Incorrectly characterizing Trump’s racist rhetoric – like calling lies “alternative facts” – obscures the serious problems in this administration’s politics. It suggests that most Trump supporters are missing his appeals to white fear and resentment, not ignoring or endorsing them.
Multilayered meanings exist throughout communications systems everywhere to a certain extent, and there will always be some friction in communication between the arbitrariness and the sign; furthermore, some developments are not inherently threats to societies at large, such as teens coding messages to one another on Facebook so that their parents won’t get involved in their social media.
That is not to say that the weaponized version of this, as with all disinformation tactics, cannot or should not be fought. It is disinformation, and therefore can and should be met with counterdisinformation tactics.
But how? In this case, as with just about every disinformation scenario, simple contradiction or debunking will not suffice. Arguing with those doing so does nothing to persuade viewers or listeners and wastes the time of those pushing back — and it also often provides gleeful fodder, if not actual recruitment material, for the purveyors behind the lies. Adopting their tactics only makes the situation murkier.
In this case, you have to remove the plausible deniability. That means that the best tactic is not just debunking or any other tactic by itself, but strong, clear, and relentless coordinated anti-bigotry and anti-disinformation countermessaging by members of the media, politicians, and by the public at large.

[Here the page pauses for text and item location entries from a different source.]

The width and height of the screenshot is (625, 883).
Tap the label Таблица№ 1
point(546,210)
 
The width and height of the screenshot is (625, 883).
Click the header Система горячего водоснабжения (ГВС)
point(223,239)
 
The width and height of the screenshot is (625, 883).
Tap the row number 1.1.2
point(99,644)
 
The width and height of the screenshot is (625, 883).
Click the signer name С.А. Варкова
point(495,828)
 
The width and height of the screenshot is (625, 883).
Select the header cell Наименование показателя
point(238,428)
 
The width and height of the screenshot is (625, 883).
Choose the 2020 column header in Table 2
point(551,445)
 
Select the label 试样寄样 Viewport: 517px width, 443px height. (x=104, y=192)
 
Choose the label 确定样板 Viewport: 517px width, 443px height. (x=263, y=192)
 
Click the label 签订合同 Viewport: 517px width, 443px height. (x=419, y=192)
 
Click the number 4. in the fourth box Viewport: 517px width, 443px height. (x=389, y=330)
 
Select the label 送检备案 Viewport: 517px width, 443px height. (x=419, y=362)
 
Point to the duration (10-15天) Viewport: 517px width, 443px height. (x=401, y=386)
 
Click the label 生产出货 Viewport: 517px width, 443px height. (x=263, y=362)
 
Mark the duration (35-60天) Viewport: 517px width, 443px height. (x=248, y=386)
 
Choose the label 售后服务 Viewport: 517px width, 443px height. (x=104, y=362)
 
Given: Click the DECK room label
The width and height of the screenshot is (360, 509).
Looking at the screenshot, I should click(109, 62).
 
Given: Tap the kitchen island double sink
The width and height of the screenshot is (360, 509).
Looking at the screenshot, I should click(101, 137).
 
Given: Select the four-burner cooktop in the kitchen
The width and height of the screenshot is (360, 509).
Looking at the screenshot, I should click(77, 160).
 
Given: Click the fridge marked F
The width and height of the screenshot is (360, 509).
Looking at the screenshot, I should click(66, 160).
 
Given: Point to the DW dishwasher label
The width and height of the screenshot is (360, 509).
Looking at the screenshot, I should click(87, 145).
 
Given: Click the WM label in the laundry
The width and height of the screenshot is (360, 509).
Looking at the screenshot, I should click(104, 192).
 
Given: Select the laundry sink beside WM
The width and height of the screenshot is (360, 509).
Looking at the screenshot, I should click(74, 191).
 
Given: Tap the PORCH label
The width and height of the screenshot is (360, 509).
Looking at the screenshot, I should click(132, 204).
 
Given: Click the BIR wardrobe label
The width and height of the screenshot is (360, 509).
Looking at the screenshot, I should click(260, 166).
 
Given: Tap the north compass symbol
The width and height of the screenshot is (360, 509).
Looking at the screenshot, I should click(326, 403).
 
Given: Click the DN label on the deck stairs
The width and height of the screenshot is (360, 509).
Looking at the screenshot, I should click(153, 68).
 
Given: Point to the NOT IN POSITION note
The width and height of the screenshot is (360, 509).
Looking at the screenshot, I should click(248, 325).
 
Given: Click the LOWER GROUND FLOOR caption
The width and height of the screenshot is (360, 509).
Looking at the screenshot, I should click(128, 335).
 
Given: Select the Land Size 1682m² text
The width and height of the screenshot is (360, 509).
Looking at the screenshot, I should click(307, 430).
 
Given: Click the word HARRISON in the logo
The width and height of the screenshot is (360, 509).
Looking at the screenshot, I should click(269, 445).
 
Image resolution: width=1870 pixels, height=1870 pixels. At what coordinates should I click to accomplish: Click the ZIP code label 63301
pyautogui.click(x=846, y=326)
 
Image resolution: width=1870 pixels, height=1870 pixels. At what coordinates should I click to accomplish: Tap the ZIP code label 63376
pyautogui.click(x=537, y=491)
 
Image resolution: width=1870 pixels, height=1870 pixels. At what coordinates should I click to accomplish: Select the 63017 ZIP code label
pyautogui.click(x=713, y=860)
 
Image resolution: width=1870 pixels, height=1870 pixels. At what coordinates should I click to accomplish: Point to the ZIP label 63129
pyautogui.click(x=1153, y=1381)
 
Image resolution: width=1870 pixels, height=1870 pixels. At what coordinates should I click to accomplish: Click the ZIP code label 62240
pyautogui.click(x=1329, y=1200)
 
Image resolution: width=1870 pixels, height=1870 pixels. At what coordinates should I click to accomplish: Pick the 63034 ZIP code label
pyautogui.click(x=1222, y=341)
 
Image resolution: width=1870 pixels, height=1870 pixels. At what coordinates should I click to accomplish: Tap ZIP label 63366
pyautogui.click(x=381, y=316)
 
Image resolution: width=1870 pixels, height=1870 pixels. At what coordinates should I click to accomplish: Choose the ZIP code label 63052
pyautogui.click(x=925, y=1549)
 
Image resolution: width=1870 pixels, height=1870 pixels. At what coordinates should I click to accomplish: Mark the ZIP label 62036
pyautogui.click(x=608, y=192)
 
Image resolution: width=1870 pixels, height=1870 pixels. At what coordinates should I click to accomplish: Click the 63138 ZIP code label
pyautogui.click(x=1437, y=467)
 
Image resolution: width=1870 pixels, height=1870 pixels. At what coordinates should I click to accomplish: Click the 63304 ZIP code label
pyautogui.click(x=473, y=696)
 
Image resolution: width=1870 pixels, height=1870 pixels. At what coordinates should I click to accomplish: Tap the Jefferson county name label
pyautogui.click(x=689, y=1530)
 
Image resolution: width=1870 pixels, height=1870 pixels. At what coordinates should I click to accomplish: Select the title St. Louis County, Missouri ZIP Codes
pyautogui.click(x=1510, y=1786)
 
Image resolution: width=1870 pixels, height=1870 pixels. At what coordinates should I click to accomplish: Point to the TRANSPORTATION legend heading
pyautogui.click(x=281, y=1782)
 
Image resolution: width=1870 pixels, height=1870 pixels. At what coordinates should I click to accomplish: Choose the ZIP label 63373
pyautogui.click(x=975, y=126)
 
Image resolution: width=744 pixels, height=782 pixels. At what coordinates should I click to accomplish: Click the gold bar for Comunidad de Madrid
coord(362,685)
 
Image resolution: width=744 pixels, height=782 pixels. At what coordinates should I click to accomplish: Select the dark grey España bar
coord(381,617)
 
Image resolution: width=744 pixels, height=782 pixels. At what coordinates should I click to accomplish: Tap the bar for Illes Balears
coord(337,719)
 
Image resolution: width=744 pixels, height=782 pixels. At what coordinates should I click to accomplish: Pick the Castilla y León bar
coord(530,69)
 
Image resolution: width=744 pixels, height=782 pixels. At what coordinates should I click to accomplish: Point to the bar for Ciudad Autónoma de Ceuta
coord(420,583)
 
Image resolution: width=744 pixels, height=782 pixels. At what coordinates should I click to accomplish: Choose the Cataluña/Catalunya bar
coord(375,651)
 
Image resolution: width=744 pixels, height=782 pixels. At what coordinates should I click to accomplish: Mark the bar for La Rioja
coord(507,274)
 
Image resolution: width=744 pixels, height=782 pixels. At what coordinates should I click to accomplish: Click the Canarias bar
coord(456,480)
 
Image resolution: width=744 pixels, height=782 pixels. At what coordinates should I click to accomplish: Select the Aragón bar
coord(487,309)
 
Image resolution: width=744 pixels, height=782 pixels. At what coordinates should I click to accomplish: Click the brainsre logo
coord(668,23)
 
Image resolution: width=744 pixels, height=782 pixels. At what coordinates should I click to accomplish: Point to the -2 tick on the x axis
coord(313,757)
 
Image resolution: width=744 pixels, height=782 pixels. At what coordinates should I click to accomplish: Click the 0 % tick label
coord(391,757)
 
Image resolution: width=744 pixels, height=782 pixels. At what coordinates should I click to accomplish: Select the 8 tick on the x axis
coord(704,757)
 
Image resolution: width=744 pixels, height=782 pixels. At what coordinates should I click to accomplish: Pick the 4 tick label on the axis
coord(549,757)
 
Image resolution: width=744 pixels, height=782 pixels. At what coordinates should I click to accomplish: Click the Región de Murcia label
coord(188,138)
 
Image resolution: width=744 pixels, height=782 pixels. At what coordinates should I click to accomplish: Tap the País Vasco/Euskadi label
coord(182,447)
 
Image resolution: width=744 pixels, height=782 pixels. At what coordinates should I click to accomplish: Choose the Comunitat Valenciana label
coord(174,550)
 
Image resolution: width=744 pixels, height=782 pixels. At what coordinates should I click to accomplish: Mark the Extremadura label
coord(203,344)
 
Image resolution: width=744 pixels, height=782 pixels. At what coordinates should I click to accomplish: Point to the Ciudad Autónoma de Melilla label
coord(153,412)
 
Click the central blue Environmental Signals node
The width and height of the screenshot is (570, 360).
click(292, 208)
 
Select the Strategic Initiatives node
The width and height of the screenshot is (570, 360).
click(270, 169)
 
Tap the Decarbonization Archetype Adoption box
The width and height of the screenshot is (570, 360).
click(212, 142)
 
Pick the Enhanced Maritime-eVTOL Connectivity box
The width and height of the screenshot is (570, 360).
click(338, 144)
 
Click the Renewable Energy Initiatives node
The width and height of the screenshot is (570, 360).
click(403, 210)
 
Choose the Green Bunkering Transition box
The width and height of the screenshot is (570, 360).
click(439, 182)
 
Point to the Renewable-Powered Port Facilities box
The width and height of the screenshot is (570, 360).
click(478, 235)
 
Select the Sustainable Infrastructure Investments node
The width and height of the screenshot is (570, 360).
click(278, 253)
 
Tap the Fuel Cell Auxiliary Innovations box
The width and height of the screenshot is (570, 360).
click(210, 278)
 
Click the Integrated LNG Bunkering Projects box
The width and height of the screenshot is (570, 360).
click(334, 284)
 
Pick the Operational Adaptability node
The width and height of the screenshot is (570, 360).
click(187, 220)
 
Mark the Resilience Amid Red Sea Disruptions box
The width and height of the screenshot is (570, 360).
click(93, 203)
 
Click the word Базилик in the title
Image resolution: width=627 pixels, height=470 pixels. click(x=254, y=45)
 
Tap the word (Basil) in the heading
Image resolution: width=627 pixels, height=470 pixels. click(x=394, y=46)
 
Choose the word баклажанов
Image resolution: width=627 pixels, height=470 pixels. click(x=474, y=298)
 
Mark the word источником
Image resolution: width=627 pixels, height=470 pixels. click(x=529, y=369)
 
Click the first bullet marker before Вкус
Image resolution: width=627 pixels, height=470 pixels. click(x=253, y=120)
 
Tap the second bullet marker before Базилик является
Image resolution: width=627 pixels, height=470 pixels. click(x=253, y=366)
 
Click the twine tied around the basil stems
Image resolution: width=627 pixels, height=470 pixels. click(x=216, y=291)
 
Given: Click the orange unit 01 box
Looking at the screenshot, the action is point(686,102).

Berkeley law professor Ian Haney López, author of Dog Whistle Politics, says the only way to effectively fight divisive messaging in general is not just by debunking lies and hoping that truth wins out over emotion — and which is an important but incomplete part of the process of fighting corrosive lies — but also by further pushing out fact-based, positive messaging explaining what’s being done, and why:
Years ago, Haney López was studying the mass incarceration of people of color, trying to understand the underlying racism. But he came to the startling conclusion that voter racism wasn’t the main problem. The problem was that political leaders and media organs were promoting dog whistle messages in order to trigger their fears and shape their reactions toward liberal government.
Again, though, the researchers found it was possible to reverse those attitudes with a positive message that points to racist manipulation by the superrich and their allies and advocates inclusive coalitions of people who struggle with economic insecurity.
“The right has been winning by activating people’s racist ideas,” he said. “But the vast majority of those same people also hold anti-racist ideals, and those, too, can be activated. The challenge for us as progressives is to show people that their racially egalitarian ideals are a pragmatic way for them to improve conditions for all families, including their own.”
To be sure, the formula isn’t perfect. According to the research, Haney López said, about 20% of people are “unreachable” — hard-right reactionaries, white nationalists, even some elected officials. Still, he added, the research leads to a clear conclusion: “The most potent message right now is the message of a class-conscious, cross-racial solidarity.”
That makes defeating signaling and dog whistling (as with defeating all disinformation campaign tactics) simple, if not easy. Given that these corrosive actions prey entirely on existing social problems such as racism and inequality, it is the best and may be the only effective way fight them — by demanding of leaders and public figures that global societies are characterized by egalitarianism, anti-corruption, transparency, and honest messaging in the name of global security, and by refusing to settle for anything less.